Reciprocal communication between hematopoietic cells and their surrounding bone marrow stroma is crucial for normal progression of hematopoiesis. This complex network of cell-to-cell signals in the microenvironment involves both cell contactmediated and paracrine cues. In hematological malignancies the intricate balance is, however, disrupted to support cancer progression. In order to detect altered microenvironmental reactivity of a hematopoietic cell sample, cellular functional assays can be designed to measure the cells' capacity to modulate stromal stress reactions, such as inflammation.Recently, we showed that human leukemic cell lines of monocytic origin can actively participate in modulation of stromal inflammation. In order to further functionally evaluate the hematopoietic cells' capacity to modulate stromal inflammation, we utilized an in vitro model of nemosis-induced inflammation of fibroblasts in a three-dimensional culture setting.

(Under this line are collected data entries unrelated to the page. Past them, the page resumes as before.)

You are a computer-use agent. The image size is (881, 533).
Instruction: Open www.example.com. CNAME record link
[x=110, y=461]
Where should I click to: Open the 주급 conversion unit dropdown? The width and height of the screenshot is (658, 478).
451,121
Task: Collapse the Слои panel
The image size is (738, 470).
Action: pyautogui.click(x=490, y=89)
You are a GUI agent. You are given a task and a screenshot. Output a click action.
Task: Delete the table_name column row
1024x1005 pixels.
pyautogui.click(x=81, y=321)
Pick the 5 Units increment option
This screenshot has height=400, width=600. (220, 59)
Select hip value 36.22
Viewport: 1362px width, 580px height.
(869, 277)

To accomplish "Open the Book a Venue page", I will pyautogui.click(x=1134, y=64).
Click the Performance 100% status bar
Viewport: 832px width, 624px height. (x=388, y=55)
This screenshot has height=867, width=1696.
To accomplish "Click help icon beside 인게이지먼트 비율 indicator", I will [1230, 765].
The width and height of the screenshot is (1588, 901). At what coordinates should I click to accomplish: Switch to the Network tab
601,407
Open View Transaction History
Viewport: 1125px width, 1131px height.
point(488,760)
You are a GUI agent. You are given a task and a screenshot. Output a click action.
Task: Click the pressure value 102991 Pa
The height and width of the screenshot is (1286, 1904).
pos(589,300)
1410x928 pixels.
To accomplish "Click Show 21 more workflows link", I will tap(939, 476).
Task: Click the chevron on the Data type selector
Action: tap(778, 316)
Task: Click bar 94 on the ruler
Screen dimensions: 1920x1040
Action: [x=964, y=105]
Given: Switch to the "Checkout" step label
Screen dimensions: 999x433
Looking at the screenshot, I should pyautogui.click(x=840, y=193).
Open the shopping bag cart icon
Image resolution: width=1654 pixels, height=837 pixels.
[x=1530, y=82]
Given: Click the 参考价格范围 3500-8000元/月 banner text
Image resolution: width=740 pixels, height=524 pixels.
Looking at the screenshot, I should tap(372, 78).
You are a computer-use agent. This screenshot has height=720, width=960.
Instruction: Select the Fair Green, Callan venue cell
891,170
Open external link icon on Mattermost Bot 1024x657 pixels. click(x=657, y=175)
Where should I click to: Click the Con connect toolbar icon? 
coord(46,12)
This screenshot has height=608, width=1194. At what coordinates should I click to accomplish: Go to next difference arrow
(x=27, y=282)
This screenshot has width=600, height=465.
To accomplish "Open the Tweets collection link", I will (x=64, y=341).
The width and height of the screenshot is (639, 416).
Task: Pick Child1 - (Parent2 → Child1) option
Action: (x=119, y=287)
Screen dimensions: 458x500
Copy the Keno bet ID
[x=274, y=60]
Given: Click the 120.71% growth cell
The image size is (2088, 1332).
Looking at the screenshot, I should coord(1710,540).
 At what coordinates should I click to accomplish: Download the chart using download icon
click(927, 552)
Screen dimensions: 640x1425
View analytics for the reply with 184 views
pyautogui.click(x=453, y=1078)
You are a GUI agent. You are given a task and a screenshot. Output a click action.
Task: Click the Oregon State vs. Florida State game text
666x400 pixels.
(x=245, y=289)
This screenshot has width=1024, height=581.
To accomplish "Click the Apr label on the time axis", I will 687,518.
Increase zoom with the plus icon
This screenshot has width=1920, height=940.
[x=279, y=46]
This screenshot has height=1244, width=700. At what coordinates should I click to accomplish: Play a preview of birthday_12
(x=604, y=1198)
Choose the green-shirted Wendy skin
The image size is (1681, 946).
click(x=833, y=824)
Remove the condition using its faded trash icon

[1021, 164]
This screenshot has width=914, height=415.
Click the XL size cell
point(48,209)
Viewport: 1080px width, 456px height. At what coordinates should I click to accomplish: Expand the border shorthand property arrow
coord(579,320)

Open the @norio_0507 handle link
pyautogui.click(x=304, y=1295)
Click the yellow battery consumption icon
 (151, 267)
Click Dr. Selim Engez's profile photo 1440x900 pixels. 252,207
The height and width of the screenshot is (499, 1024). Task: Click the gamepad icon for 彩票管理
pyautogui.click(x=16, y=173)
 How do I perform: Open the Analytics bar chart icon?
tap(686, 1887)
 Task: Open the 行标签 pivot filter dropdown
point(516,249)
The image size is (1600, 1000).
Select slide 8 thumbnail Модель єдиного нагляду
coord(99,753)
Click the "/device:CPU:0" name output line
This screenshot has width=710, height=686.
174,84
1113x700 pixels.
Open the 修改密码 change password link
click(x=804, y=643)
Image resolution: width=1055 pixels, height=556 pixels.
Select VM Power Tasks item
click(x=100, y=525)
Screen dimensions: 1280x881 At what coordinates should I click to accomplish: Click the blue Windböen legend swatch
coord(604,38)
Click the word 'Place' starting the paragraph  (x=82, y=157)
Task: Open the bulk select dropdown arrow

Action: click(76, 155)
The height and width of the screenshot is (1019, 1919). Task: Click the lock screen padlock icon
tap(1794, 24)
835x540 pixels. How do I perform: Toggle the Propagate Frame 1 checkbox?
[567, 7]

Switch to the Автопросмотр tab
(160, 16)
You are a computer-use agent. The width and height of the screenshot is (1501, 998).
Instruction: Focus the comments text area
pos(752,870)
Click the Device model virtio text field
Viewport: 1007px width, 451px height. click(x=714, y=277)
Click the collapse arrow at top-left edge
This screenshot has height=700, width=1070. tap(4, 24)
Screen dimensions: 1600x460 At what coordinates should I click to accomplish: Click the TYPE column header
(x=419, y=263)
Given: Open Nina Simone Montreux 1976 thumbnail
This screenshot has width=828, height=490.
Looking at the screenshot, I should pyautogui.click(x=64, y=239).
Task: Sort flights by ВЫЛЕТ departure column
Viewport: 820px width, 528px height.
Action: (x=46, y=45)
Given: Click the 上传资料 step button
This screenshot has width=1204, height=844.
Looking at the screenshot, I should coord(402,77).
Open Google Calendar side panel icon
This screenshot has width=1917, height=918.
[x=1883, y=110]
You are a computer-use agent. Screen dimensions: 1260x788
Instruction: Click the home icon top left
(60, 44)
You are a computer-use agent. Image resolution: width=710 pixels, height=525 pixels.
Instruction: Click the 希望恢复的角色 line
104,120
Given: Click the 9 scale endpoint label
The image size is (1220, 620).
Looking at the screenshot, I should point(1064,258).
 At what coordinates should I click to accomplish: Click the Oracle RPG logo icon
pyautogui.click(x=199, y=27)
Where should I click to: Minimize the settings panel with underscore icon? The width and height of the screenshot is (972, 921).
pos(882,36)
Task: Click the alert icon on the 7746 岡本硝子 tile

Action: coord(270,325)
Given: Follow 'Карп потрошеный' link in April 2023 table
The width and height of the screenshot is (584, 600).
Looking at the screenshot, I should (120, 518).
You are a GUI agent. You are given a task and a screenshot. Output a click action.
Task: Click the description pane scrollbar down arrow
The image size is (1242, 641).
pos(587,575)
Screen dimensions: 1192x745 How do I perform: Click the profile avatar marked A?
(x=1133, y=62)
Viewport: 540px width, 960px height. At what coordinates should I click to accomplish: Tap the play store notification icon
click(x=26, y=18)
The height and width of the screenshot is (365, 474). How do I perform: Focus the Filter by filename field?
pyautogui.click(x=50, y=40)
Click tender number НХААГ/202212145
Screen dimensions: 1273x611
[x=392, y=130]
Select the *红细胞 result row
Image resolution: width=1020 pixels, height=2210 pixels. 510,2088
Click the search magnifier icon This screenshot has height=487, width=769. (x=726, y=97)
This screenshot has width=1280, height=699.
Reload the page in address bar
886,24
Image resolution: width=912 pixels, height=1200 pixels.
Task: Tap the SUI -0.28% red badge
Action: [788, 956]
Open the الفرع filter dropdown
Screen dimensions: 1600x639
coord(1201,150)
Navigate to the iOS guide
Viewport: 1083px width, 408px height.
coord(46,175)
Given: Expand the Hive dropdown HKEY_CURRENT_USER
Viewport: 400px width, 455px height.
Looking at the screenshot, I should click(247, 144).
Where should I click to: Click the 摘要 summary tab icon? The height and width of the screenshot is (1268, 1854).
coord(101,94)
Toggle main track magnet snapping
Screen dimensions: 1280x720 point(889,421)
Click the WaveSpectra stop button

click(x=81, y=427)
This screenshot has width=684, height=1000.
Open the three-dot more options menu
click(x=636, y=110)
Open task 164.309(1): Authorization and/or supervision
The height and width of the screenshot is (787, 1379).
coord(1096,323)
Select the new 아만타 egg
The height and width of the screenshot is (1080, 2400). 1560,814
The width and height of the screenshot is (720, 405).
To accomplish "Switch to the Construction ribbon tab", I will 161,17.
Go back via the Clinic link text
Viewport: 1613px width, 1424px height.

This process of stromal inflammation in fibroblast aggregates is consistent, requires both cell-contact and paracrine signals, and can be produced on a large scale to support dose-dependent analyses. To extend our previous observations, we evaluated the effect of a wide panel of leukemia cell lines on cyclooxygenase-2 induction in fibroblast aggregates in co-culture. We also assessed the feasibility of the model to support clinical functional testing by utilizing the hematopoietic fraction of leukemia patients' bone marrow aspirates after immunophenotyping. Our results suggest that the stromal inflammation-modulating activity of these samples is differently modulated in cancer and in normal bone marrow. Moreover, differences in the samples' anti-inflammatory activity may reflect disease state.